The housing market in Navarre, Florida could be at risk with rising fuel costs

Local transportation is the third highest household consumer expenditure for Navarre, Florida (U.S. Census Bureau, 2026). The mean commute time for people living in the Navarre, Florida area has historically stayed around 30 minutes (U.S. Census Bureau, 2024). If the mean commute time remains about the same as it has for many years while fuel costs continue to rise, the risk of household insolvency will substantially increase.

Without localized job-growth in the Navarre area, inflated costs of transportation and high fuel costs will eventually make living in Navarre impossible for most people, which will lower property values correcting for housing inflation from 2021-2022. This correction is going to create a lot of bad debt from mortgages being more than the home is worth and people selling for a loss to move to an area that provides more opportunity.

The more people move into Navarre, without jobs that pay a reasonable living wage or salary moving in with them, the more friction is added to Highway 98 as people must commute on Highway 98 to go somewhere they can work; the same is true of Highway 87. As bumper-to-bumper traffic sitting at a standstill becomes more and more a problem, fuel usage will increase substantially. If you pair this with rising gas prices, you get an unsustainable way of life for the majority of people. There is speculation that adding lanes to the highways is the solution, but I believe this is incentivized by a local county government dependent on residential development.

Housing developments are historically easy to get approved when the developer builds the roads and sidewalks in the neighborhood and keeps it all private-owned within a home-owner’s association. This means the local government can collect property tax dollars without paying a dime to maintain the infrastructure. Inevitably, the underlying truth that the local government still must hook the properties up to city water and maintain the water lines, police the area, provide a school for the children, and maintain public roads these new residents will use daily catches up to them financially, and they are left with the simplest move to make which is approve more building permits and repeat the process. This nearsightedness is exactly what is creating the economic (and social) tension for the Navarre area. More and more people moving in without job growth creates fewer opportunities. This causes rising unemployment, which lowers wages and salaries, exacerbating the issue.

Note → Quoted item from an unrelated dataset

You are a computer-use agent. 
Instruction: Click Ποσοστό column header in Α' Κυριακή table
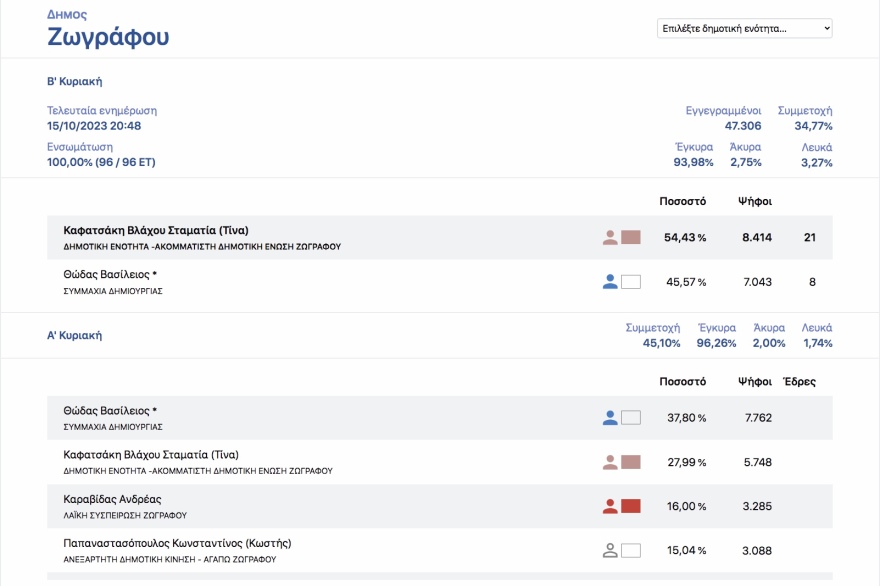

This brings me back to my point that this increasing friction on the roadways from unsustainable residential growth, rising fuel costs, and diminishing opportunities will eventually trigger a trend in people selling their properties and moving closer to where they work. This is also going to cut into tourism development tax income for Santa Rosa County as people who were using platforms such as Airbnb and staying in hotels in Navarre to save money may decide it’s better to spend the money and stay in the areas where they want to spend their time avoiding having their vacation ruined by the traffic and frustrated other drivers. There are metrics local developers and small governments love to boast, but there is also on-the-ground truth, and the truth is Navarre is trending downward in appeal for residents, vacationers, and investors alike.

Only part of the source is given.